### Work item
In the listing below, please print the line that contains "Instruction: Collapse the view all tree item" and every line that follows it, exactly.

Top of Exercise data

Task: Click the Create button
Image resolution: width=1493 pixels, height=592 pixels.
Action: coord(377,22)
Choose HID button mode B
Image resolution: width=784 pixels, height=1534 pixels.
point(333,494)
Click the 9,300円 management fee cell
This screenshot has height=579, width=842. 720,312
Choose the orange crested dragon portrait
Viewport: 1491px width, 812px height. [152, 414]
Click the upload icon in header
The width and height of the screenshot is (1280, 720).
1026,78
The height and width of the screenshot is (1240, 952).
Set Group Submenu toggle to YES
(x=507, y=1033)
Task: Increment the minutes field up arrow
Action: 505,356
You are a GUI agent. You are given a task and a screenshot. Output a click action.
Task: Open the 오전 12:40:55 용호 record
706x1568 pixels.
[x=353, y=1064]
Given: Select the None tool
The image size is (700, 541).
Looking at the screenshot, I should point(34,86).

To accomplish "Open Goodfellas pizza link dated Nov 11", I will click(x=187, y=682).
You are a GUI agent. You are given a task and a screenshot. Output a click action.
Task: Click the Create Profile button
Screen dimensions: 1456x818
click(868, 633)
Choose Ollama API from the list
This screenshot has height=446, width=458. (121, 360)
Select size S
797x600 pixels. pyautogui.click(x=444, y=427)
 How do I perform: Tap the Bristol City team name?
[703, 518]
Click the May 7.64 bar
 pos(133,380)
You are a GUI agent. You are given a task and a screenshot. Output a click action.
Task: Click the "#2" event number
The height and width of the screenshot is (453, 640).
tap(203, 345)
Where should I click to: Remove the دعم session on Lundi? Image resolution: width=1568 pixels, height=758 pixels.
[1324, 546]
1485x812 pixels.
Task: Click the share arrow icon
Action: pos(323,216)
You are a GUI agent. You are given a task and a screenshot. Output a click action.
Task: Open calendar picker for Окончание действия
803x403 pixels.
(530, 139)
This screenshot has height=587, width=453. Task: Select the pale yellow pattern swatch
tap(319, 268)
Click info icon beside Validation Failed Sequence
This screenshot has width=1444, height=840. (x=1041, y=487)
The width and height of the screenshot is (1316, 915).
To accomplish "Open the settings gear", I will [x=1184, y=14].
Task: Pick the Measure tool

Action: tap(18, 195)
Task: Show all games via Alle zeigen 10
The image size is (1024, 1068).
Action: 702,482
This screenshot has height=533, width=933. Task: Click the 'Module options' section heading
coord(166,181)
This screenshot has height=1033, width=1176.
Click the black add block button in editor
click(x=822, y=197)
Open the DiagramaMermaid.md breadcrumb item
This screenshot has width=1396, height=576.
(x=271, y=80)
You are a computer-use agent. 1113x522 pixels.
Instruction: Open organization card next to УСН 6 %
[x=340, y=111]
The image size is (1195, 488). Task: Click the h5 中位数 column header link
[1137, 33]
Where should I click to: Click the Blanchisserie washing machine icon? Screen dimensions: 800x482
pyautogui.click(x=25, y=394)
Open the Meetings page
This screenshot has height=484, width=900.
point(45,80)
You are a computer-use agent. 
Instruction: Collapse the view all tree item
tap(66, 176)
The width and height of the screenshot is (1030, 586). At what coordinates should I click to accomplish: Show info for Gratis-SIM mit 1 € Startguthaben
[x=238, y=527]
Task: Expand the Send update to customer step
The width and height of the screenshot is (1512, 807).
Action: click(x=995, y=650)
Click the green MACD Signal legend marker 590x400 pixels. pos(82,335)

Bottom of Exercise data

### Answer box
Instruction: Collapse the view all tree item
tap(66, 176)
The width and height of the screenshot is (1030, 586). At what coordinates should I click to accomplish: Show info for Gratis-SIM mit 1 € Startguthaben
[x=238, y=527]
Task: Expand the Send update to customer step
The width and height of the screenshot is (1512, 807).
Action: click(x=995, y=650)
Click the green MACD Signal legend marker 590x400 pixels. pos(82,335)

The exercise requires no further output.